1. Deux ans après les premières recommandations du Sénat, il importe de remédier à l'absence de vision d'ensemble de nos contributions, qui contribuent à rigidifier nos dépenses d'APD

Les rapporteurs spéciaux ont eu le regret de constater, à la lecture de l'enquête de la Cour des comptes, que les recommandations du rapport de Vincent Delahaye et Rémi Féraud en matière de suivi de nos contributions, formulées en 20229(*), sont restées pour l'essentiel sans effet. Les recommandations du rapport de la commission des finances visaient notamment à la réalisation d'un document de politique transversale ou « orange budgétaire », permettant une cartographie complète des contributions internationales de la France, au-delà des versements portés par le MEAE et le MEFSIN.

Pourtant, la Cour dresse un constat similaire : l'État ne dispose pas d'une vision unifiée des contributions internationales qu'il verse.

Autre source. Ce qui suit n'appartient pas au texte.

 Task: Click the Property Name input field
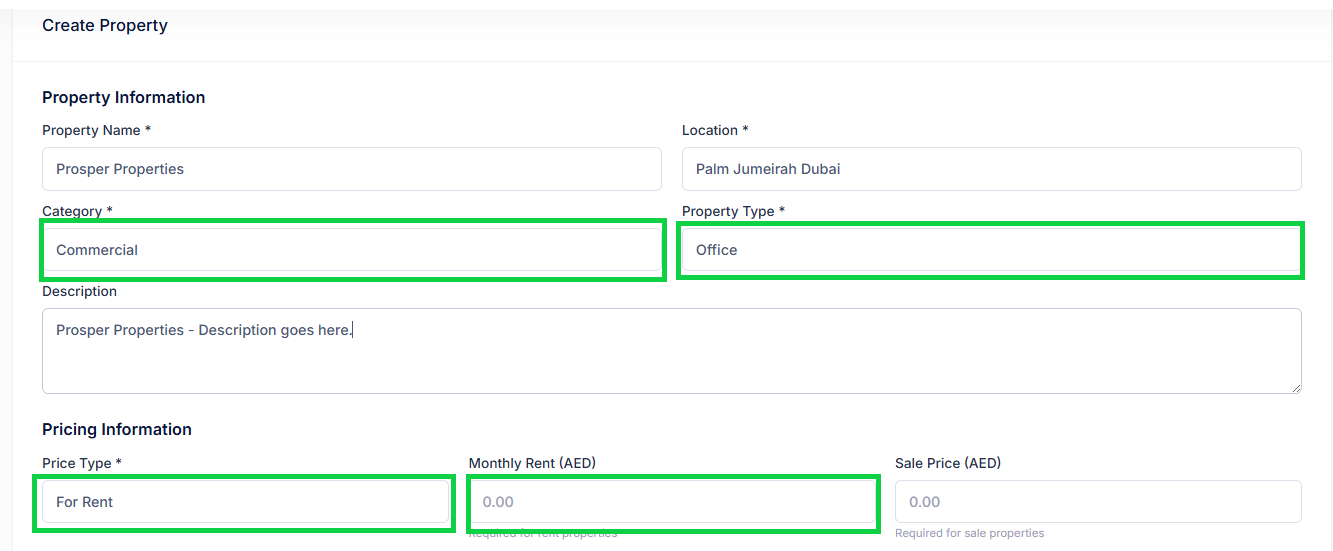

Il n'existe pas, au niveau interministériel, de « tableau de bord » régulièrement mis à jour. À l'échelle du seul ministère de l'Europe et des affaires étrangères, des initiatives ont été engagées pour fiabiliser et préciser les données budgétaires disponibles, notamment au sein du comité de pilotage des contributions internationales et des opérations de maintien de la paix (COPIL-CIOMP) créé au sein de la direction des Nations unies, des organisations internationales, des droits de l'homme et de la francophonie (dite NUOI) du MEAE. Toutefois, le projet d'un tableau de bord unique n'a toujours pas abouti et la Cour relève que son enquête s'est référée « aux informations partielles que fournissent les gestionnaires des programmes budgétaires, [...] ainsi qu'aux données des organisations internationales elles-mêmes, l'ONU au premier chef, qui publie des statistiques utiles, faute de documentation de synthèse au niveau français, sur les contributions qu'elle perçoit ».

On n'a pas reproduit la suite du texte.